**Task to complete:**
Continue the post below about a premature baby's early months and weight, carrying on after its final sentence.

**Source document:**
--- START ---

I brought Sadie (dis one) to her pediatrician today to see if my four-month-old preemie has gained any weight. Two weeks ago, she still only weighed seven pounds. Her weight is not something I think about everyday. My own weight comes to mind much more often to be honest. Since before she was born, all I heard was the positives. “Yes, she’ll be born very small but small babies are fighters! They’re so used to having to fight for nutrition in the womb that they develop more quickly” Or other positives like “her brain is being spared. Every ounce of nutrition is going to her brain and the rest of her will just be small for awhile.”
In the NICU, I was overwhelmed with the positives, “look how great she’s doing! She’s breathing room air. What a little spit fire. She’s going to fine.”
When I found out that I was going on partial bedrest because Sadie was too small at 29 weeks, I first worried but then took it with a grain of salt. Me, small baby? It’ll work out. I assumed when I went for my follow up visit that my baby would have grown. A lot. I’d heard from so many bloggers that that was the case with them. But at the follow up visit, she hadn’t grown and I was rushed to the hospital to to be admitted immediately. But every nurse said two pound babies do great! Don’t worry! We see this all the time and your baby could still grow!
Before I actually gave birth, while I was on bedrest in the hospital, I received so many emails with stories of people’s tiny babies who “you can’t even tell they were a preemie now!” I bought it all, soaked it in and didn’t worry too much. I needed to believe all of it because what’s the alternative? Assume they’ll be problems? Not me. I’ve always had a somewhat unshakable optimism – sometimes it can be downright annoying. But, it’s in my blood.

--- END ---

**Data shown:**

--- START ---

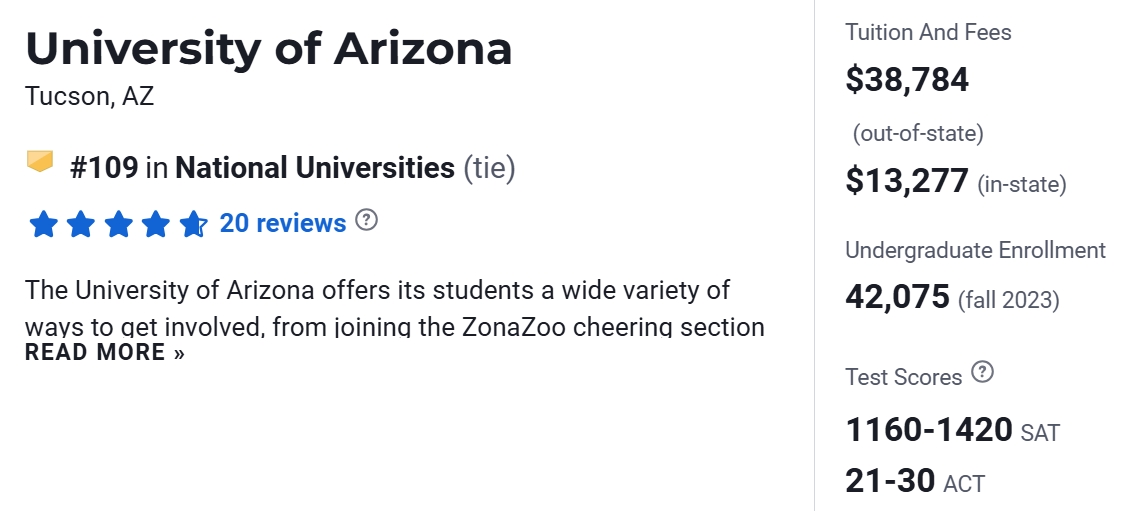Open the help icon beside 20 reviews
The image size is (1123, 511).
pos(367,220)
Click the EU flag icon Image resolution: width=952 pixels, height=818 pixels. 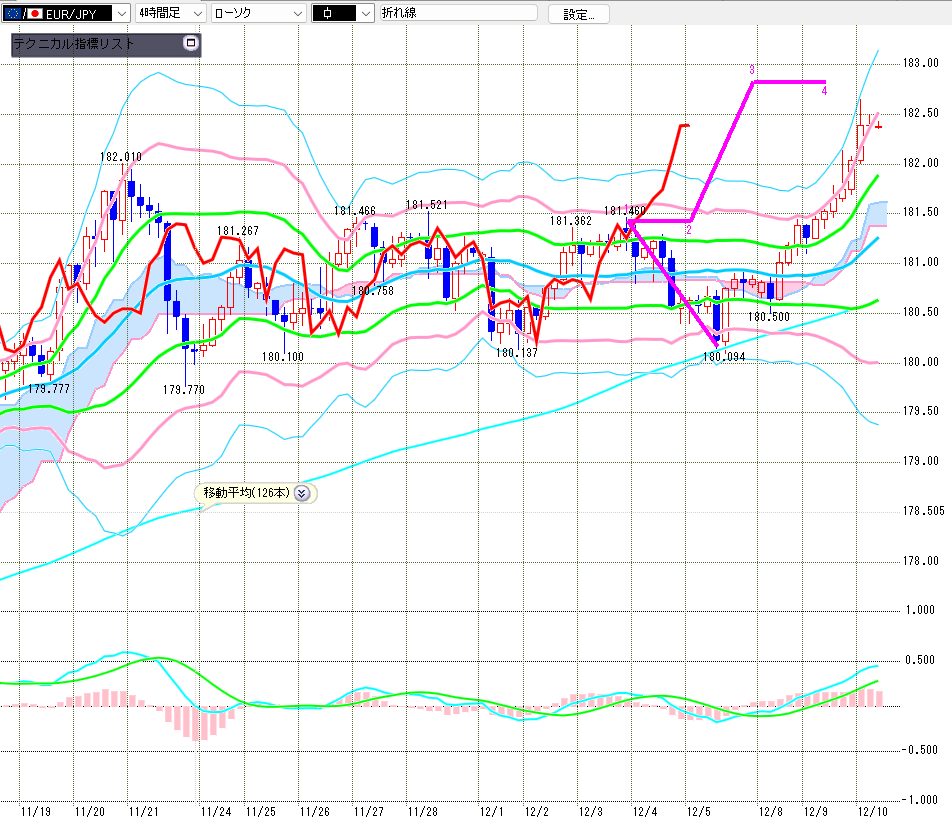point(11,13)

--- END ---

**Answer section:**
As you know, she didn’t grow. I gave birth to her a week and half later and she was two pounds. “But she’s breathing room air and it’s just a matter of time until you won’t even know she was a preemie” the nurses all said.
It’s four months later and she’s only 7 pounds 8 ounces. FOUR MONTHS LATER. My doctor is concerned. Not very concerned but he wishes she was growing more, faster. He says, “let’s wait and see but I want to do a complete blood count” just to rule out certain things. I really don’t want to know what those certain things are.
I remain optimistic but there’s a part of me that wonders if optimismism at a certain point is just denial. Do I accept that there could be a major problem? Or do I continue to assume that everything will be fine and being born at two pounds is not a big deal?
I don’t know anymore. But I guess I want to be prepared this time if there is going to be a problem. I don’t want to be made a fool of assuming everything’s okay,when it’s not.